FIFTH SECTION

DECISION

AS TO THE ADMISSIBILITY OF

Application no. 554/03 
by Antal TOLGYESI 
against Germany

The European Court of Human Rights (Fifth Section), sitting on  
8 July 2008 as a Chamber composed of:

Peer Lorenzen, President,

Rait Maruste,

Karel Jungwiert,

Renate Jaeger,

Mark Villiger,

Isabelle Berro-Lefèvre,

Zdravka Kalaydjieva, judges,

and Stephen Phillips, Deputy Section Registrar,

Having regard to the above application lodged on 23 December 2002,

Having deliberated, decides as follows:

THE FACTS

The applicant, Mr Antal Tolgyesi, is a Hungarian national who was born in Hungary and lives in Esztergom. He was represented before the Court by Mr C. Peters, a lawyer practising in Bocholt.

A.  The circumstances of the case

The facts of the case, as submitted by the applicant, may be summarised as follows.

In June 1999 the applicant, a Hungarian national and therefore, at the time of the events in question, a national of a State outside the European Community, commenced employment with a Netherlands company as a lorry driver. The contract was governed by Netherlands law and the lorry was registered in the Netherlands. The applicant was in possession of an employment certificate (Dienstbetrekkingsverklaring) issued by the Netherlands National Traffic Inspectorate (Rijksverkeersinspectie) which stated that his employer covered the transport risks and expenses and that the applicant was legally employed. He did not reside in the Netherlands, worked exclusively outside the Netherlands and, at the relevant time, had not (yet) been issued with a Netherlands work permit.

* [Exercise prompt]:
Repeat the portion of the court decision above that opens with the words containing "The facts of" and closes with "Netherlands work permit.".

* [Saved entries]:
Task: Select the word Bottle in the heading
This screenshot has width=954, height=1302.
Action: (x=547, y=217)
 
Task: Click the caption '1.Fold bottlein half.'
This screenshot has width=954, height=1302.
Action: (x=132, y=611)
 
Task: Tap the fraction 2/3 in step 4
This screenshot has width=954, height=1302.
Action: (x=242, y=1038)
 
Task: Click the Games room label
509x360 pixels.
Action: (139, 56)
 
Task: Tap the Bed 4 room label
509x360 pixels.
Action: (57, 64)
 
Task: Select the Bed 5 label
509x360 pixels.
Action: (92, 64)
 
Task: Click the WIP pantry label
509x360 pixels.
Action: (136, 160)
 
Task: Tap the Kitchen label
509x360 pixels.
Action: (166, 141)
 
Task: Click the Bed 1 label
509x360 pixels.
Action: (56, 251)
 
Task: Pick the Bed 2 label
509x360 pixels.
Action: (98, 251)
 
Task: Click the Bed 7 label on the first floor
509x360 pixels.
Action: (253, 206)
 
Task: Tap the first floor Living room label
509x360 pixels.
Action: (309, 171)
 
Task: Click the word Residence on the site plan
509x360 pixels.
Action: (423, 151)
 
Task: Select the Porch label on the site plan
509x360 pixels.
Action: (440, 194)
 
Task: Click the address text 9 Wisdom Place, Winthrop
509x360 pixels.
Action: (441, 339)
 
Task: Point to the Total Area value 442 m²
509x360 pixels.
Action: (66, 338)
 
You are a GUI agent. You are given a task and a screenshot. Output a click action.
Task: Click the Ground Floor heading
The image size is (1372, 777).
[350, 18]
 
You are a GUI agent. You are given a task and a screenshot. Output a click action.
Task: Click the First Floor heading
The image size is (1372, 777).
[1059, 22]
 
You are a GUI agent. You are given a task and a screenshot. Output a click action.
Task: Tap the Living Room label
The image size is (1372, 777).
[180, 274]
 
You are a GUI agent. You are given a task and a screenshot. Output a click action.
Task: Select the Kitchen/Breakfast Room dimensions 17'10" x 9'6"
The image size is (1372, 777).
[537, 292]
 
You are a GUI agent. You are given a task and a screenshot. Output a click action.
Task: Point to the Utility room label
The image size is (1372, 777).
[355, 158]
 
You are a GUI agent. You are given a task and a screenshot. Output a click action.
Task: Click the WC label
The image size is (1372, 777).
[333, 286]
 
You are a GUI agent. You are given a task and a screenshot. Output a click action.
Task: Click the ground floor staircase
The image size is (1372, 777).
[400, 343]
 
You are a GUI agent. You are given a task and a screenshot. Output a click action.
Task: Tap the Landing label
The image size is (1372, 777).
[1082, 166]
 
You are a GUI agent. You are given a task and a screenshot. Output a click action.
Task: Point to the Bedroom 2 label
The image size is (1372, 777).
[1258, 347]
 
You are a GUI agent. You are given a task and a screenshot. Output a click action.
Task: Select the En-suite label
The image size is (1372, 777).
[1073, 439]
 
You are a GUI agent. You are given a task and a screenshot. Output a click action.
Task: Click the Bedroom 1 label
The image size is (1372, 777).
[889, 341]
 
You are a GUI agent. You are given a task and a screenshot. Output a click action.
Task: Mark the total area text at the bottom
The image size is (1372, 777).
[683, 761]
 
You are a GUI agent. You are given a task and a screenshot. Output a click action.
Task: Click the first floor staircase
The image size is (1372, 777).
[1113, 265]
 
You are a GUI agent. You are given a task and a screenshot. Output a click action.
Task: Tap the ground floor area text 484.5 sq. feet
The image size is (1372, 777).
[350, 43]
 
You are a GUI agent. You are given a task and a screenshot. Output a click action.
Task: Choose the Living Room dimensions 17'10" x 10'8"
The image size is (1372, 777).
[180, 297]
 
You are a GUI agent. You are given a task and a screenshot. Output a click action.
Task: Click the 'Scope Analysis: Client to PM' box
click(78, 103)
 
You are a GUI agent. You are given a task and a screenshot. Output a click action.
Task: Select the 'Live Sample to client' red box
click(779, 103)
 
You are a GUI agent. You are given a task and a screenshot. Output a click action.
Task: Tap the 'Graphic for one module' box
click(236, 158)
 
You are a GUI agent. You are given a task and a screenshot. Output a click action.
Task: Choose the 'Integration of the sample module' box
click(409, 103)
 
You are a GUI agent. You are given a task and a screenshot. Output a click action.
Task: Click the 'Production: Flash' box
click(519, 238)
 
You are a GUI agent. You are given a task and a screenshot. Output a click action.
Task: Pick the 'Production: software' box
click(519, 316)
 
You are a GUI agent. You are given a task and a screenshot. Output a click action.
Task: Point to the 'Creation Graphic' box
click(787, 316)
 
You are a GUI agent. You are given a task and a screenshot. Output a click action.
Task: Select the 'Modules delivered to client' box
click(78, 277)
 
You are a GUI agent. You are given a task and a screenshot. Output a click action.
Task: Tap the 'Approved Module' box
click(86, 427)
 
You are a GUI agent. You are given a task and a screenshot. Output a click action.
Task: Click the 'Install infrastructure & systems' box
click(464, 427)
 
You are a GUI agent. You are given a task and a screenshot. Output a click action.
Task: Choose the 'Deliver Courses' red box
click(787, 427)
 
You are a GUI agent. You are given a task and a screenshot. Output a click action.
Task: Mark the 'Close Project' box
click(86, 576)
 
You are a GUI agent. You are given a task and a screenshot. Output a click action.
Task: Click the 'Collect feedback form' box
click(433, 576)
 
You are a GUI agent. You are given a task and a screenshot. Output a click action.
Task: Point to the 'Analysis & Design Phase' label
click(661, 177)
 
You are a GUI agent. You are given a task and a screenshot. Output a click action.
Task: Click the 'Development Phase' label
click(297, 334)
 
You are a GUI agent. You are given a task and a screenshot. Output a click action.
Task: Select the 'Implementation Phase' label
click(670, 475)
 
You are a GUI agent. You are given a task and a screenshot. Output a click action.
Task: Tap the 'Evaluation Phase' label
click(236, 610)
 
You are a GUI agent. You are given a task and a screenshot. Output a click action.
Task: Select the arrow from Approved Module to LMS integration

* [Problem solution]:
The facts of the case, as submitted by the applicant, may be summarised as follows.

In June 1999 the applicant, a Hungarian national and therefore, at the time of the events in question, a national of a State outside the European Community, commenced employment with a Netherlands company as a lorry driver. The contract was governed by Netherlands law and the lorry was registered in the Netherlands. The applicant was in possession of an employment certificate (Dienstbetrekkingsverklaring) issued by the Netherlands National Traffic Inspectorate (Rijksverkeersinspectie) which stated that his employer covered the transport risks and expenses and that the applicant was legally employed. He did not reside in the Netherlands, worked exclusively outside the Netherlands and, at the relevant time, had not (yet) been issued with a Netherlands work permit.